Trump invited lawmakers to return to the White House on Friday, after their leadership races, to continue discussing a path to reopening the government, according to incoming House Minority Leader Kevin McCarthy. NBC's Savannah Guthrie asked Pelosi in an interview slated to air in full Thursday.

Trump has demanded at least $5 billion in funding directed at creating the first stages of a new wall between the USA and Mexico that he repeatedly promised to voters during his campaign and over the first two years of his presidency, and which he said before his election that he would force Mexico to pay for. They can not easily claim that their own bill they just voted for in the Senate is soft on border security.

"It could be a long time", Trump told reporters during a cabinet meeting, "or it could be quickly". "Nothing for the wall". Nancy Pelosi, who is expected to assume the speakership of the House of Representatives on Thursday, said after the briefing with the president. "Once the secretary [of Homeland Security] started, Senator [Chuck] Schumer interrupted her, and they really didn't want to hear it".

During a midday Cabinet meeting, Trump refused to say whether he would sign a measure to open the government if he received less than his $5 billion in requested wall funding.

All sides are now locked in a political stalemate, as Republicans control the Senate and the White House while Democrats have seized the House.

The Democratic-led House plans to vote on a bipartisan package of six Senate spending bills and a stopgap measure to re-open the Department of Homeland Security at its current funding levels until February 8, the aide said.

Trump then critiqued the idea that drone surveillance could substitute a wall. Outside economists and trade experts, however, said the revisions in the North American Free Trade Agreement, which Trump has rebranded the United States Mexico Canada Agreement, will not bring in to the U.S. Treasury anywhere near what is necessary to pay for a wall.

The White House is calling the Democratic plan a "non-starter", saying it fails to secure the border and puts the needs of other countries above the needs of its own citizens. Since becoming president, though, he has shifted this promise, saying the money must come from US taxpayers. Finally, Trump wrapped up by faulting Democrats for the shutdown. "He could not give a good answer", Schumer said. "This isn't just a border, this is national security, this is health and wellness, this is everything", Mr. Trump said.

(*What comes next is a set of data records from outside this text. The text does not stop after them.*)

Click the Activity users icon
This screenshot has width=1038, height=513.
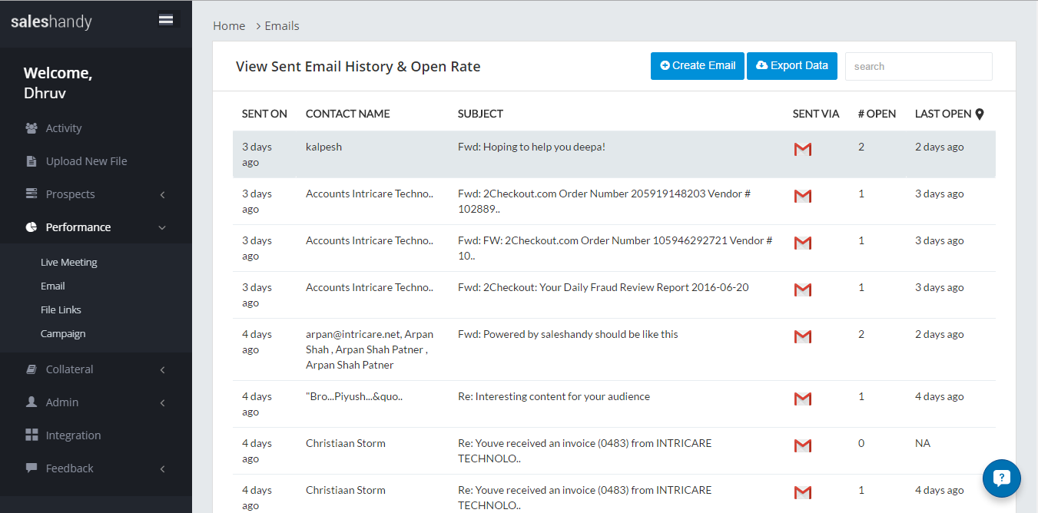coord(32,128)
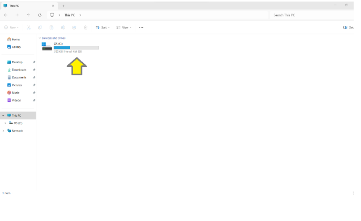This screenshot has height=221, width=361.
Task: Open the See more ellipsis menu
Action: tap(141, 27)
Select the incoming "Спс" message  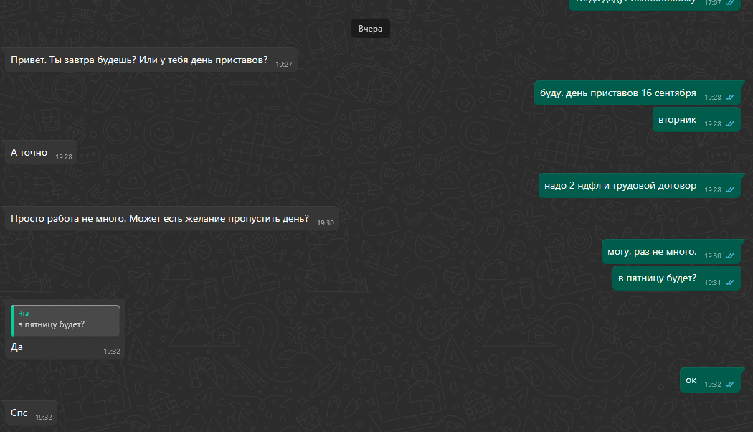(x=19, y=413)
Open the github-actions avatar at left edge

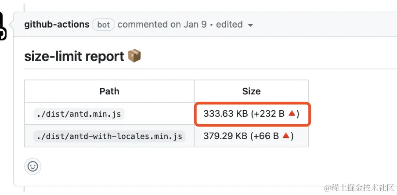tap(3, 26)
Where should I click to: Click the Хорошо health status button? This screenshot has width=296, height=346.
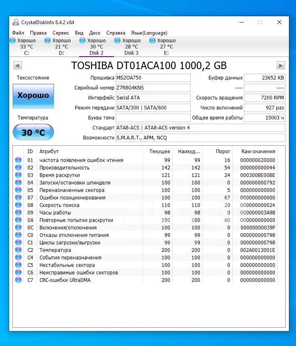pyautogui.click(x=33, y=96)
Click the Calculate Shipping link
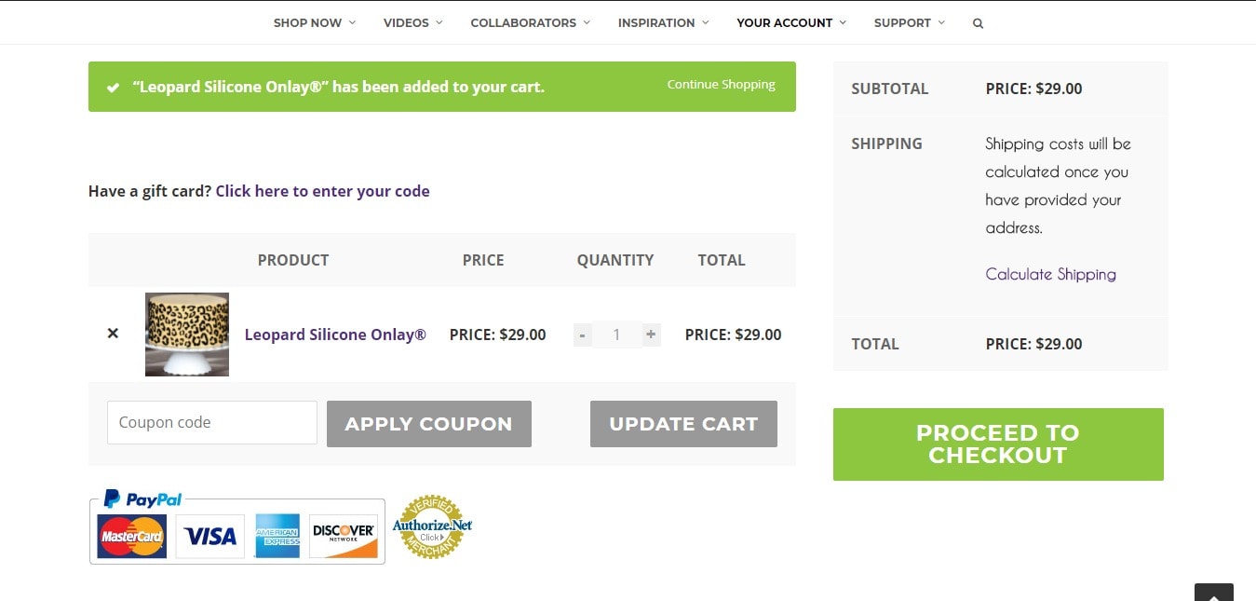Screen dimensions: 1256x601 (1050, 274)
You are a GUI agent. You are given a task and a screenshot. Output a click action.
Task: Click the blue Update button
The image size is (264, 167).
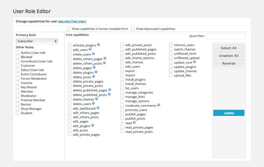pos(229,113)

"We asked him to give us one good reason - I asked him directly", Schumer said. That measure would provide money through the remainder of the fiscal year, to September 30.

The President and Democrats are at odds over funding for a border wall.

Pence proposed a compromise nearly two weeks ago in a closed-door meeting with Democrats just hours before a shutdown of parts of government that lacked appropriations for the current fiscal year.